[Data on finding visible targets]

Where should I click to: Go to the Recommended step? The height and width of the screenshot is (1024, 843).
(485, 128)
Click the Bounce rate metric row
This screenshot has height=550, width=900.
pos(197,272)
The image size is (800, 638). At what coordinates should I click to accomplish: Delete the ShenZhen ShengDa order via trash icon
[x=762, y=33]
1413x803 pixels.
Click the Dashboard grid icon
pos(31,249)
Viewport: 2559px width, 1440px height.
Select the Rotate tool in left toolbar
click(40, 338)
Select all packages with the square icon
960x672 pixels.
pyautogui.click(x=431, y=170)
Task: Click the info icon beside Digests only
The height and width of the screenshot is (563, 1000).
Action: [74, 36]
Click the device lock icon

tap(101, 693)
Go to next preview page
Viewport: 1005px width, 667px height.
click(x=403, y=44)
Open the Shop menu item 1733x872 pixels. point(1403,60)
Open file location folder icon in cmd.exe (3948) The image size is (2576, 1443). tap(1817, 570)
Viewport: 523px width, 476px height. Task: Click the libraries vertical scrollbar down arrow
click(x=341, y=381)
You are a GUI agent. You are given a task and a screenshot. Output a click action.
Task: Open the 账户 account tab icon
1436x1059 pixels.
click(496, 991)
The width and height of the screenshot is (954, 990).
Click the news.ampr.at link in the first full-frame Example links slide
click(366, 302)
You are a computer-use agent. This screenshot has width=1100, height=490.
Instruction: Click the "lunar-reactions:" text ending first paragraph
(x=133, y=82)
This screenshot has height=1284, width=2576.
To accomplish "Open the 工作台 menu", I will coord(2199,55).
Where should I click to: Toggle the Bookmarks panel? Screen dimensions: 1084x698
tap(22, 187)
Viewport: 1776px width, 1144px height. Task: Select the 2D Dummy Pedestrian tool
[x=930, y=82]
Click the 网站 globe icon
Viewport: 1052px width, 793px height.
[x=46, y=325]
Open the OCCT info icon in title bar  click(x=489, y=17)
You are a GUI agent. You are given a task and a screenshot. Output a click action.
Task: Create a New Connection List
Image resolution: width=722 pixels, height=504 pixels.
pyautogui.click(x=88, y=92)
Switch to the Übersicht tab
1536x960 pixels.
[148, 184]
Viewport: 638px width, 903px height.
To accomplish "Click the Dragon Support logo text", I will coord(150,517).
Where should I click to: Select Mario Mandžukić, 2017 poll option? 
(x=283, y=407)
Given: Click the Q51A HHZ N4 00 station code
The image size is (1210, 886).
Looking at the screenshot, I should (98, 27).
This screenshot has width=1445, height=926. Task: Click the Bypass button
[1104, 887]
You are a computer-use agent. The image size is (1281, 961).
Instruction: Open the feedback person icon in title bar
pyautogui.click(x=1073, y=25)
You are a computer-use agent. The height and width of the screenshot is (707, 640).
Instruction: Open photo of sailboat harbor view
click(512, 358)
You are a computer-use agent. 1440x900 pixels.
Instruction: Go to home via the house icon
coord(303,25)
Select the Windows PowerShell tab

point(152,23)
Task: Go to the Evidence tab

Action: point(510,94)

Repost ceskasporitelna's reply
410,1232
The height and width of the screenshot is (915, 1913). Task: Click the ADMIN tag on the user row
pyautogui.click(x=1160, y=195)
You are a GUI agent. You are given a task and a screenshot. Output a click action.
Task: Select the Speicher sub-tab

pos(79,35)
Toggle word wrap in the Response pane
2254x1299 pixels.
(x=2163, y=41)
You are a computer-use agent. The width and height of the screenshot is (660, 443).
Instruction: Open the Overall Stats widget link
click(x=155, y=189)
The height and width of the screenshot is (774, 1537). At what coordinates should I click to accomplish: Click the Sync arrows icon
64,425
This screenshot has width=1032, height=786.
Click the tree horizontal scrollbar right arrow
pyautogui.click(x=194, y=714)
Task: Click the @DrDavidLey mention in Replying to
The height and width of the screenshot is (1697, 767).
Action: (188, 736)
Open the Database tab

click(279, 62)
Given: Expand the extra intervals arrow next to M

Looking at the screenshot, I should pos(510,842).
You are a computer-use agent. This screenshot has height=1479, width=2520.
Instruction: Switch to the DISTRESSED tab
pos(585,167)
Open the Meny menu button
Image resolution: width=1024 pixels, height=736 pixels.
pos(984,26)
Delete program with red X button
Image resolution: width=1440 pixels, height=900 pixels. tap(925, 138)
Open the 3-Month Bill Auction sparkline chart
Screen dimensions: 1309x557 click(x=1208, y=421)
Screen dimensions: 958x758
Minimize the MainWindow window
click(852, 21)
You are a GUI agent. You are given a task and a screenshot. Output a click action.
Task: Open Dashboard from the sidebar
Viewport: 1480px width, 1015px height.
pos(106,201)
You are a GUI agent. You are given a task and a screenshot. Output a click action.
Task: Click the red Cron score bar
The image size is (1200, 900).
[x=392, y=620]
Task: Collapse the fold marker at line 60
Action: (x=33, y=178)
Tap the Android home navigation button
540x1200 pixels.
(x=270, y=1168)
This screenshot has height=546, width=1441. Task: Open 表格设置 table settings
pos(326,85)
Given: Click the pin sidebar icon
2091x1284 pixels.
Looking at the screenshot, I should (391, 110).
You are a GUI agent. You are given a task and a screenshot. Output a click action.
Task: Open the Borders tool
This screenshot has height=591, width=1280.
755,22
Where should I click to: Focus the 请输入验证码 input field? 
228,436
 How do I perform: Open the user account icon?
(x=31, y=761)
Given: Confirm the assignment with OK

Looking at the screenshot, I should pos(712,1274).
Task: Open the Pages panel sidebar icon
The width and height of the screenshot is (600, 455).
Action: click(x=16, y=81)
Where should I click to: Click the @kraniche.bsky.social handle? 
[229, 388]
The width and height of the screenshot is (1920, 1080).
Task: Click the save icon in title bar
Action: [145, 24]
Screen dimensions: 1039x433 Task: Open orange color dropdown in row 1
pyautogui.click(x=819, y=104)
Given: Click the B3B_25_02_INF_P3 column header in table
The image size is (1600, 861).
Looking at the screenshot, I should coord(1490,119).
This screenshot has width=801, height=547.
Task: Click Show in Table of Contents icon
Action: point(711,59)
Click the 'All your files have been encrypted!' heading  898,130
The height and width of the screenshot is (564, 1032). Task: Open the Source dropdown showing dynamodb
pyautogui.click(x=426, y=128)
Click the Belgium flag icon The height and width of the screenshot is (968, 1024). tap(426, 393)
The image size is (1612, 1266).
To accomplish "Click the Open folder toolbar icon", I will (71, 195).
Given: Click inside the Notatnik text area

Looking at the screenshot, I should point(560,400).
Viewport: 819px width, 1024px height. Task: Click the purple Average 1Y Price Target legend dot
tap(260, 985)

### Exercise:
Rewrite the material above, swapping every "Viewport" for "Window" and leaving everything else unchanged.

### Result of this exercise:
Where should I click to: Go to the Recommended step? The height and width of the screenshot is (1024, 843).
(485, 128)
Click the Bounce rate metric row
This screenshot has height=550, width=900.
pos(197,272)
The image size is (800, 638). At what coordinates should I click to accomplish: Delete the ShenZhen ShengDa order via trash icon
[x=762, y=33]
1413x803 pixels.
Click the Dashboard grid icon
pos(31,249)
Window: 2559px width, 1440px height.
Select the Rotate tool in left toolbar
click(40, 338)
Select all packages with the square icon
960x672 pixels.
pyautogui.click(x=431, y=170)
Task: Click the info icon beside Digests only
The height and width of the screenshot is (563, 1000).
Action: [74, 36]
Click the device lock icon

tap(101, 693)
Go to next preview page
Window: 1005px width, 667px height.
click(x=403, y=44)
Open the Shop menu item 1733x872 pixels. point(1403,60)
Open file location folder icon in cmd.exe (3948) The image size is (2576, 1443). tap(1817, 570)
Window: 523px width, 476px height. Task: Click the libraries vertical scrollbar down arrow
click(x=341, y=381)
You are a GUI agent. You are given a task and a screenshot. Output a click action.
Task: Open the 账户 account tab icon
1436x1059 pixels.
click(496, 991)
The width and height of the screenshot is (954, 990).
Click the news.ampr.at link in the first full-frame Example links slide
click(366, 302)
You are a computer-use agent. This screenshot has width=1100, height=490.
Instruction: Click the "lunar-reactions:" text ending first paragraph
(x=133, y=82)
This screenshot has height=1284, width=2576.
To accomplish "Open the 工作台 menu", I will coord(2199,55).
Where should I click to: Toggle the Bookmarks panel? Screen dimensions: 1084x698
tap(22, 187)
Window: 1776px width, 1144px height. Task: Select the 2D Dummy Pedestrian tool
[x=930, y=82]
Click the 网站 globe icon
Window: 1052px width, 793px height.
[x=46, y=325]
Open the OCCT info icon in title bar  click(x=489, y=17)
You are a GUI agent. You are given a task and a screenshot. Output a click action.
Task: Create a New Connection List
Image resolution: width=722 pixels, height=504 pixels.
pyautogui.click(x=88, y=92)
Switch to the Übersicht tab
1536x960 pixels.
[148, 184]
Window: 638px width, 903px height.
To accomplish "Click the Dragon Support logo text", I will coord(150,517).
Where should I click to: Select Mario Mandžukić, 2017 poll option? 
(x=283, y=407)
Given: Click the Q51A HHZ N4 00 station code
The image size is (1210, 886).
Looking at the screenshot, I should (98, 27).
This screenshot has width=1445, height=926. Task: Click the Bypass button
[1104, 887]
You are a computer-use agent. The image size is (1281, 961).
Instruction: Open the feedback person icon in title bar
pyautogui.click(x=1073, y=25)
You are a computer-use agent. The height and width of the screenshot is (707, 640).
Instruction: Open photo of sailboat harbor view
click(512, 358)
You are a computer-use agent. 1440x900 pixels.
Instruction: Go to home via the house icon
coord(303,25)
Select the Windows PowerShell tab

point(152,23)
Task: Go to the Evidence tab

Action: point(510,94)

Repost ceskasporitelna's reply
410,1232
The height and width of the screenshot is (915, 1913). Task: Click the ADMIN tag on the user row
pyautogui.click(x=1160, y=195)
You are a GUI agent. You are given a task and a screenshot. Output a click action.
Task: Select the Speicher sub-tab

pos(79,35)
Toggle word wrap in the Response pane
2254x1299 pixels.
(x=2163, y=41)
You are a computer-use agent. The width and height of the screenshot is (660, 443).
Instruction: Open the Overall Stats widget link
click(x=155, y=189)
The height and width of the screenshot is (774, 1537). At what coordinates should I click to accomplish: Click the Sync arrows icon
64,425
This screenshot has width=1032, height=786.
Click the tree horizontal scrollbar right arrow
pyautogui.click(x=194, y=714)
Task: Click the @DrDavidLey mention in Replying to
The height and width of the screenshot is (1697, 767).
Action: (188, 736)
Open the Database tab

click(279, 62)
Given: Expand the extra intervals arrow next to M

Looking at the screenshot, I should pos(510,842).
You are a computer-use agent. This screenshot has height=1479, width=2520.
Instruction: Switch to the DISTRESSED tab
pos(585,167)
Open the Meny menu button
Image resolution: width=1024 pixels, height=736 pixels.
pos(984,26)
Delete program with red X button
Image resolution: width=1440 pixels, height=900 pixels. tap(925, 138)
Open the 3-Month Bill Auction sparkline chart
Screen dimensions: 1309x557 click(x=1208, y=421)
Screen dimensions: 958x758
Minimize the MainWindow window
click(852, 21)
You are a GUI agent. You are given a task and a screenshot. Output a click action.
Task: Open Dashboard from the sidebar
Window: 1480px width, 1015px height.
pos(106,201)
You are a GUI agent. You are given a task and a screenshot. Output a click action.
Task: Click the red Cron score bar
The image size is (1200, 900).
[x=392, y=620]
Task: Collapse the fold marker at line 60
Action: (x=33, y=178)
Tap the Android home navigation button
540x1200 pixels.
(x=270, y=1168)
This screenshot has height=546, width=1441. Task: Open 表格设置 table settings
pos(326,85)
Given: Click the pin sidebar icon
2091x1284 pixels.
Looking at the screenshot, I should (391, 110).
You are a GUI agent. You are given a task and a screenshot. Output a click action.
Task: Open the Borders tool
This screenshot has height=591, width=1280.
755,22
Where should I click to: Focus the 请输入验证码 input field? 
228,436
 How do I perform: Open the user account icon?
(x=31, y=761)
Given: Confirm the assignment with OK

Looking at the screenshot, I should pos(712,1274).
Task: Open the Pages panel sidebar icon
The width and height of the screenshot is (600, 455).
Action: click(x=16, y=81)
Where should I click to: Click the @kraniche.bsky.social handle? 
[229, 388]
The width and height of the screenshot is (1920, 1080).
Task: Click the save icon in title bar
Action: [145, 24]
Screen dimensions: 1039x433 Task: Open orange color dropdown in row 1
pyautogui.click(x=819, y=104)
Given: Click the B3B_25_02_INF_P3 column header in table
The image size is (1600, 861).
Looking at the screenshot, I should coord(1490,119).
This screenshot has width=801, height=547.
Task: Click Show in Table of Contents icon
Action: point(711,59)
Click the 'All your files have been encrypted!' heading  898,130
The height and width of the screenshot is (564, 1032). Task: Open the Source dropdown showing dynamodb
pyautogui.click(x=426, y=128)
Click the Belgium flag icon The height and width of the screenshot is (968, 1024). tap(426, 393)
The image size is (1612, 1266).
To accomplish "Click the Open folder toolbar icon", I will (71, 195).
Given: Click inside the Notatnik text area

Looking at the screenshot, I should point(560,400).
Window: 819px width, 1024px height. Task: Click the purple Average 1Y Price Target legend dot
tap(260, 985)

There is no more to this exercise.